Millennials and Gen Z’ers are (deliberately?) disengaging from their jobs.
It’s called “Quiet Quitting.”
A 30-year-old teacher who Quiet Quit said “You don’t even have to just give up, but scale back on your commitment, or your presence, or your hustle…”
Naturally, managers fear this new phenomenon.
(And they should. It can be more damaging than resignations).
Except… it isn’t something new. It’s a new way of describing “coasting at work,” something people have been doing as long as work has existed.
Gallup’s recent surveys on worker engagement show this “coasting culture” gaining momentum, with the number of disengaged workers rising (from 14% in 2020 to 18% in 2022).
But what the media isn’t telling us is that we were recently in pretty good shape.
In 2019 and early 2020, before the pandemic hit full force, employee engagement was the highest it’s been in 20 years; employee disengagement was its lowest.
What we all really want to know is: How do you engage people? How do we fight back against this coasting culture?
The first step is framing the problem properly.
It’s not a people problem but a managerial and leadership one.
As one founder and CEO told Insider, “there is a widespread problem with corporate cultures of overwork, under-appreciation, and frankly distant or ineffective managers and leaders.”

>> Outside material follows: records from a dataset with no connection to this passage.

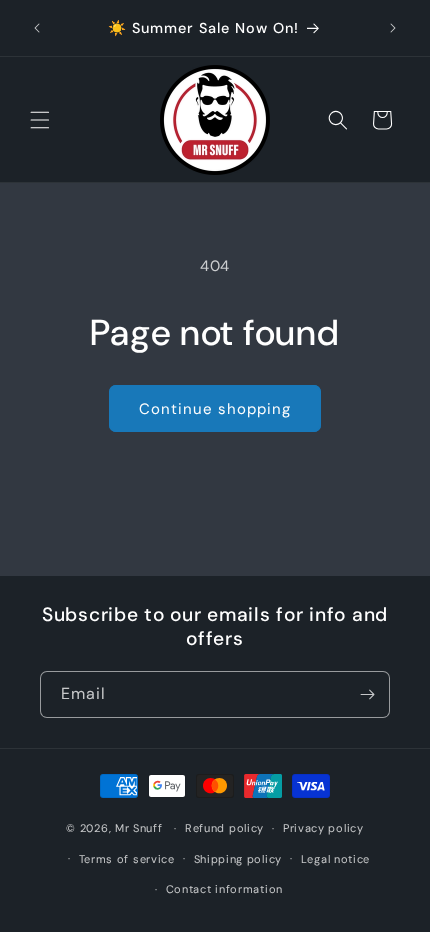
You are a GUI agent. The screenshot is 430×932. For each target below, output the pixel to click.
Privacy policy (323, 828)
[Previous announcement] (37, 28)
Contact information (224, 889)
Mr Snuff (139, 828)
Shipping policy (238, 859)
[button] (40, 120)
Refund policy (224, 828)
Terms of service (127, 859)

Don’t blame people for being disengaged if managers and leaders aren’t engaging.
Don’t blame people for feeling alienated from their work if managers and leaders don’t create environments where people can feel connected to their work and one another.
But that’s always been a problem. Again, it’s nothing new.
Despite the bleak picture, there is a silver lining.
At this moment, when we are all rethinking the future of work, there is an opportunity to focus less on work-life balance (whatever THAT means) and concentrate more on integrating work in a way that people truly care about.
Finding meaning at work gives people ownership and pride. It makes you want to think creatively and go the extra mile.
It is true, people need to be appreciated and validated, or else they disengage. But that doesn’t just happen in a vacuum, simply because Monsieur Boss Man is all sunshine and light. What really needs to happen first is creating meaning and deliberately designing purpose, where team alignment and being people-first are the big priorities.